◆ TASK
The listing below contains a span that opens with the line containing "Sign up for newsletter (94, 698)" and closes with the line containing "Reset password (51, 1317)". Return that span exactly.

◆ DATA FOR THIS EXERCISE
'''

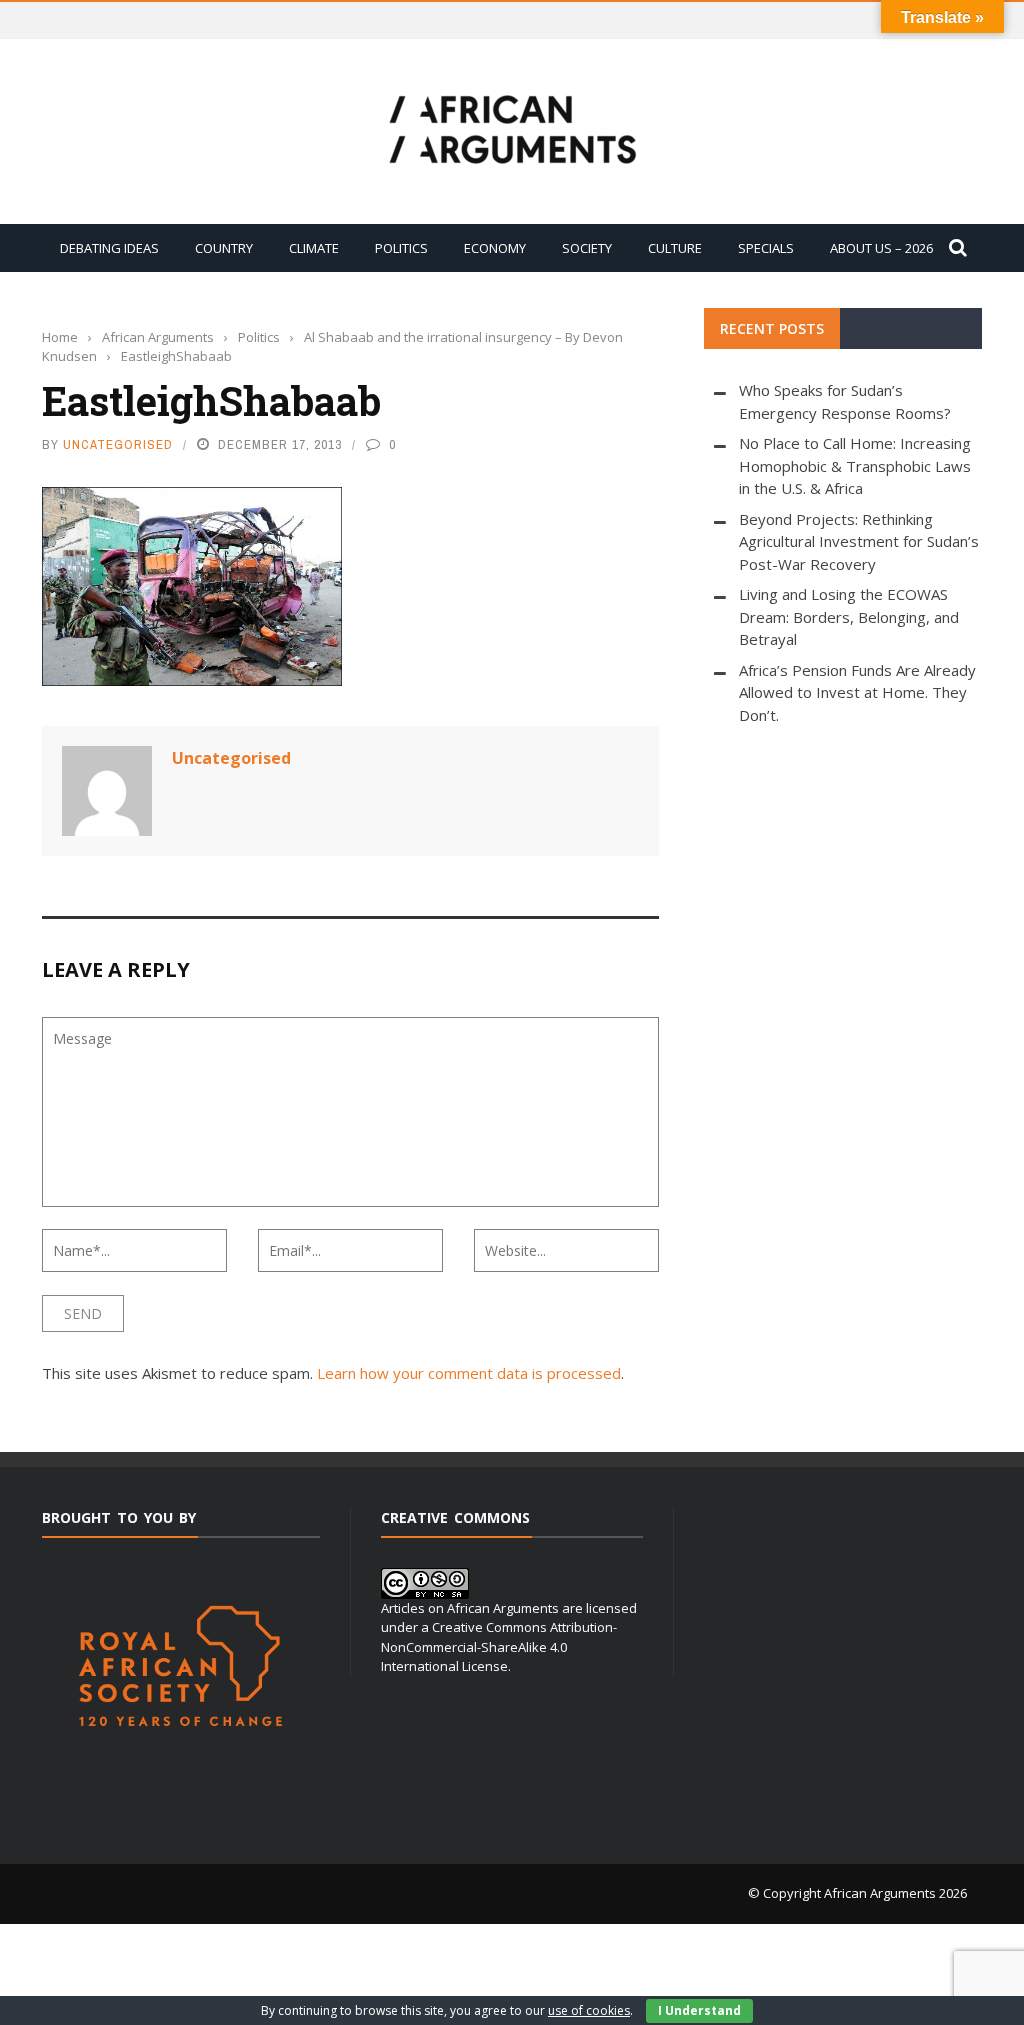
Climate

'''
'''

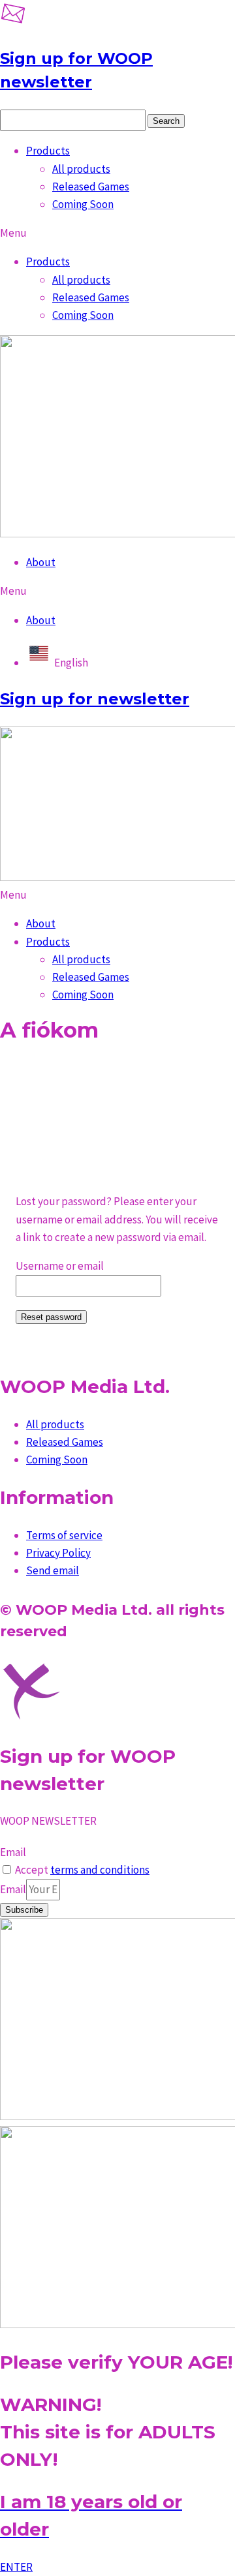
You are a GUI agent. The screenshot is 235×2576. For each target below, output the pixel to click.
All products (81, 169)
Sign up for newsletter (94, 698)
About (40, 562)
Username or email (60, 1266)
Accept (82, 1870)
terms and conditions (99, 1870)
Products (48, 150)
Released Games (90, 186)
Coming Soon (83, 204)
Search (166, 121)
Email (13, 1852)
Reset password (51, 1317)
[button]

'''

◆ EXERCISE ANSWER
Sign up for newsletter (94, 698)
About (40, 562)
Username or email (60, 1266)
Accept (82, 1870)
terms and conditions (99, 1870)
Products (48, 150)
Released Games (90, 186)
Coming Soon (83, 204)
Search (166, 121)
Email (13, 1852)
Reset password (51, 1317)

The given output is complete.